18.Nihilismus(虚無感に沈む世界に投げ込まれ)

「おねえ、ちゃん?」


「ミユウ……」


 振り返った少女は柔らかに微笑んで、透き通った双眸そうぼうを見開く。


 左目は、冷凍イカの瞳。


 それは崩落した地の底から天に向けて放たれるくらき眼差しであり、人間を深淵へといざなう稲妻のような黒い光だった。

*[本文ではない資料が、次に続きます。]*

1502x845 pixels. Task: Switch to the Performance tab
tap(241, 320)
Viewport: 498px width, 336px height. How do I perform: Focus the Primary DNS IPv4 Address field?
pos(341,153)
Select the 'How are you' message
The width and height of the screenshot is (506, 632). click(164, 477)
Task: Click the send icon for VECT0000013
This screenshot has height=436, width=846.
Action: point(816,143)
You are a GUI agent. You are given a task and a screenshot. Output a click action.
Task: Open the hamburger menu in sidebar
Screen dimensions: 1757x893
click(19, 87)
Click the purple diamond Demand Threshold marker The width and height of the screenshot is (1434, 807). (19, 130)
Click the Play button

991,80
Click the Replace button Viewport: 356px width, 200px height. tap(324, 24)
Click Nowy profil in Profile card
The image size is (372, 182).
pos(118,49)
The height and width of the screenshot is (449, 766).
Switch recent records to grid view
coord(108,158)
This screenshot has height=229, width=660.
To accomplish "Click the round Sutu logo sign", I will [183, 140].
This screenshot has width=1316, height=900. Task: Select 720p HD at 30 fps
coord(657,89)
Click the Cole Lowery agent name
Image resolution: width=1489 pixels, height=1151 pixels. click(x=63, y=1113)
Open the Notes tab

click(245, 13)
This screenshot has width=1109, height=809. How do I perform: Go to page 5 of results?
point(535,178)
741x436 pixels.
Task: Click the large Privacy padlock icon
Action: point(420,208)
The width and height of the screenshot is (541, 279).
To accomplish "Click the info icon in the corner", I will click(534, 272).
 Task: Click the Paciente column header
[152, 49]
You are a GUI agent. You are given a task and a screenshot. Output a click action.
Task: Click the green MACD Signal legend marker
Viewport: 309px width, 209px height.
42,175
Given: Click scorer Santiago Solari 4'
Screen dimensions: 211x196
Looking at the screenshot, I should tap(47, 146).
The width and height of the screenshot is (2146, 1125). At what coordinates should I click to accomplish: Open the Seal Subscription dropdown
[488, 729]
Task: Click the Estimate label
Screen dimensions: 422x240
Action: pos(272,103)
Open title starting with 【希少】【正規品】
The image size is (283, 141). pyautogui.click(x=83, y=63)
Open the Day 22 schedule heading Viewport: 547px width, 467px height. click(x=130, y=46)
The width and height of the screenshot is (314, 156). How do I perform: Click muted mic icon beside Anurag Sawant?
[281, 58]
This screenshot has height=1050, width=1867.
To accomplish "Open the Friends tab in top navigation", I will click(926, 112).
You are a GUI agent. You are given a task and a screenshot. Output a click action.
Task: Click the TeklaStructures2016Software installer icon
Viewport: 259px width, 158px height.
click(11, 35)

「用心してね。"君が長く深淵を覗き込むならば、深淵もまた君を覗き込む" 私はもう、人間には戻れないから」


 少女の着る雪のように白いワンピースが、しんしんと音無き音で嘆いていた。

 日野ひの雪葉ゆきは。ぼくの、姉だった、ヒト。


海悠みゆう、約束通りイカの眼は移植を終えた。君もはやく深淵こちらに来なさい」


 いつの間にか側に立っていたアダルベルト・バーデン博士が言う。


「人間は、変わらなくてはいけない」


 アダルベルトは約束を果たし、姉にイカの眼を与えてくれた。

 それは同時に、人間であることの喪失でもあった。 


「私達はこれから、存在霹靂エルアイクニスの嵐を起こすの」


 モモが言った。


「ミユーもはやく決心をつけて、イカになってね」


 モモの右目、アダルベルトの右目、おねえちゃんの左目。

 それぞれ片側にイカの眼球を埋め込んだ、人ならざる存在。


 直径23.8mmの眼球を持つソデイカが二体見つかり、手に入った眼は計四個。つまり今現在残された、移植可能な眼球はひとつだけ。

 助けられるのもひとりだけ。

 誰かが、犠牲にならなくてはいけない。その役割は、ぼく以外には考えられなかった。


「やらなくちゃ、いけないことがある」


「お兄さんを救うつもり? それはかえって、彼を絶望に突き落とすことになるかもよ。真実ほど、残酷なことはないのだから」


 モモの警告には答えず、ぼくはふらつく足で部屋を出た。

 最期に、姉の姿を一目見ることができて良かった。


 ぼくは兄に真実を託し、主人公の座を押し付け、そこで役目を終えるのだ。


 もしもこの世界がライトノベルの作中だったらどれほど良かっただろう。ハッピーエンドを約束された未来があり、進むべき道筋であるプロットが存在する。主人公がいて、ヒロインがいて、友人がいて、分かりやすい敵キャラが居る。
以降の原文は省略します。